Like all stand-ins Dvorak yearned to be appreciated for herself, but alas she was to remain either a Garbo or Dietrich double or to take on bit parts as models or party guests. She doesn’t seem to have acted much after the late forties and died a forgotten figure in 1985.

A statement from Chaplin via Raymond Williams

Found in a copy of Preface to Film (Film Drama Limited, London  1954) this statement by Charlie (Charles) Chaplin. An interesting and rare book by two notable figures from the 1940s - Michael Orrom and Raymond Williams. The dust jacket art is by Michael Stringer, an illustrator mainly associated with natural history books. Williams was an important academic, novelist and member of the 'New Left' and Orrom , also a man of the left, became a documentary film maker. Chaplin's statement first appeared in the magazine The Adelphi in 1924, this is probably its first appearance in a book. Orrom and Williams' book advances new film theories: the blurb states: 'The main belief of the authors is that naturalism, as a dramatic method and technique in the film, is not finally satisfactory...' There is one change in Chaplin's statement from the 1924 version, possibly a misprint - 'terrifying' becomes 'terrific.'

I prefer my own taste as a truer expression of what the public wants of me than anything that I can fathom out of the things that I observe either in my own work or in that of others who are unmistakably successful.

I have heard directors, scenario writers, and others who are directly concerned with the shape that the motion picture shall take, argue under the shadow of this great fear of the public. They begin with a good idea, then they lose courage and deceive themselves. The consciousness of what the public will want is for them so terrific [terrifying.]If they do something that is a little different because they have forgotten while filming the episode that there is such a thing as an audience, they are in doubt about it when they stop to consider. It is difficult to consider the public secondarily, but unless the person making the picture can achieve that state, there will be no originality in his work. [Charles Chaplin]

James Bond and the origins of the skateboard

Sent in by an avid jotter just retired at 50 and spending his time in browsing his vast library (mostly acquired in the purlieus of Charing Cross) and sharing it with a waiting world. Just like a Victorian gentleman scholar or, say, Casaubon himself. Good to see the mountaineering writer Arnold Lunn name-checked. He was,with Alfred Noyes, a great favourite of supercollector Jimmy Kanga…

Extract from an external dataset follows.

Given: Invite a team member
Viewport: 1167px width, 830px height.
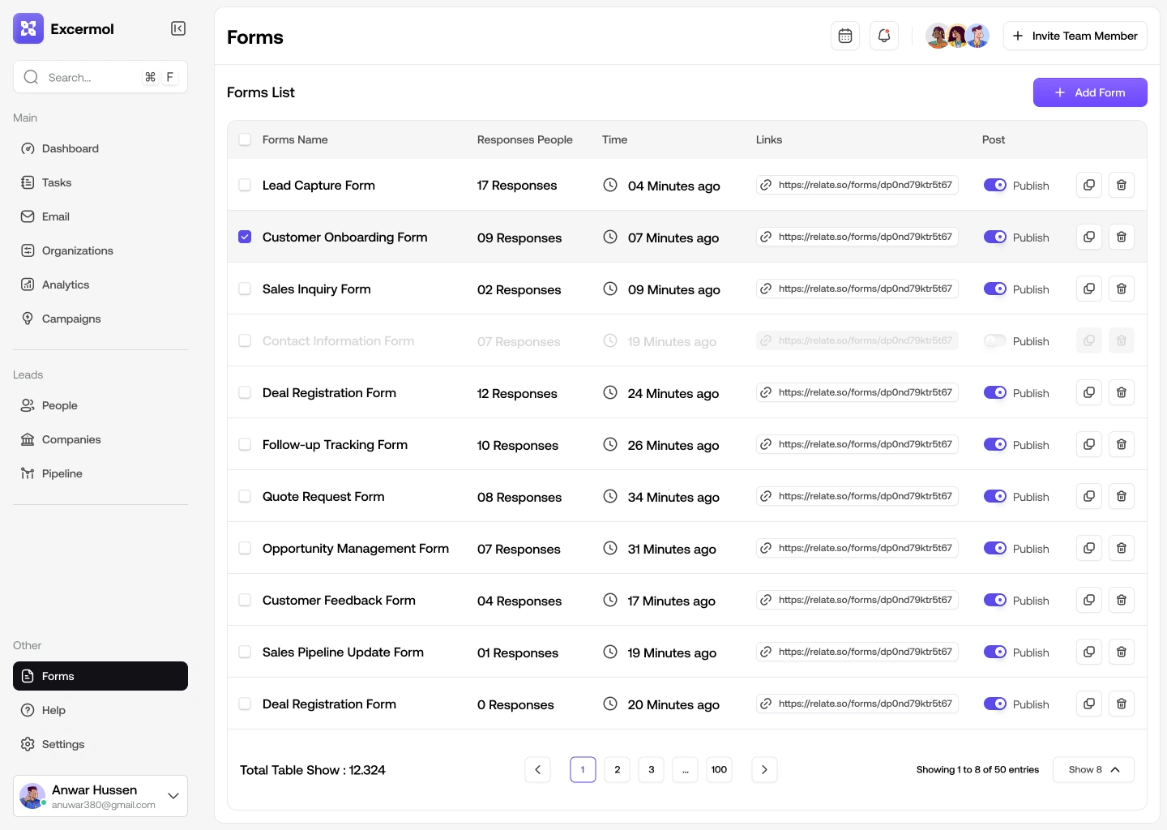Looking at the screenshot, I should (1075, 36).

James Bond and the origins of the skateboard 

Some skateboard historians will tell you that the invention came about almost by accident in the early fifties when surfers wanted to practice their surf moves on land. Before long, a firm in LA was making them and the basic board was modified in the next two decades. No actual inventor is named…until now. I can now with confidence say that the photo ( from an archive of sport-related press photos) shows the inventor, Hannes Schneider (1890 – 1955), hitherto known for his pioneering work in popularising skiing, demonstrating a pair of skateboards to the amusement of some Japanese onlookers.

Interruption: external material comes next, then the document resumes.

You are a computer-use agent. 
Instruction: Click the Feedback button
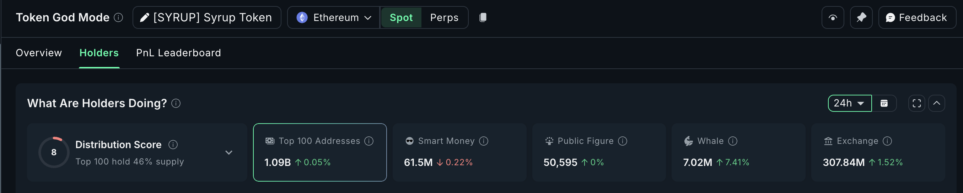(x=917, y=18)
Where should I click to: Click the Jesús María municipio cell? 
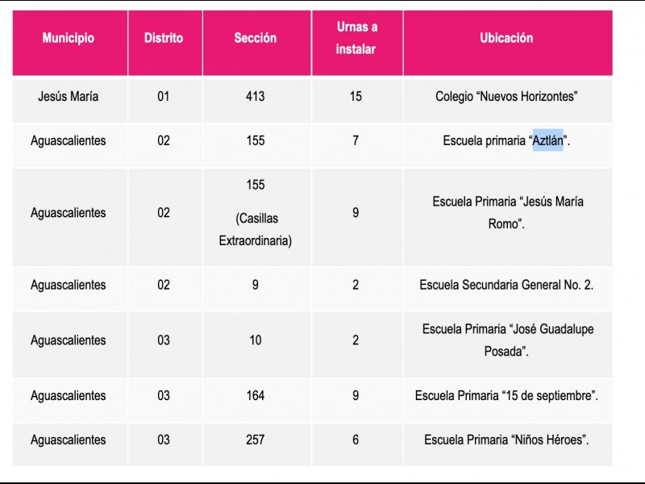click(x=69, y=97)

The problem is that Schneider isn’t road testing two skateboards, but a pair of ‘Roll-Skis ‘.All the evidence suggests that the photo was taken in the early fifties, when Schneider would have been in his early sixties. Also, the roll-skier is definitely Schneider himself. The man’s features resemble those on earlier photos and who else but the inventor would be demonstrating sports kit bearing his name?

Schneider had a long association with Japan going back to 1930, when he was invited by the Japanese government to teach schoolchildren to ski. The new craze caught on and the Japanese love for skiing is totally down to Schneider’s influence and teaching there. It makes sense that he chose Japan to road test his new invention, the Roll-Ski, which was supposed to give skiers the opportunity to practise their sport in summer, when many pistes had thawed.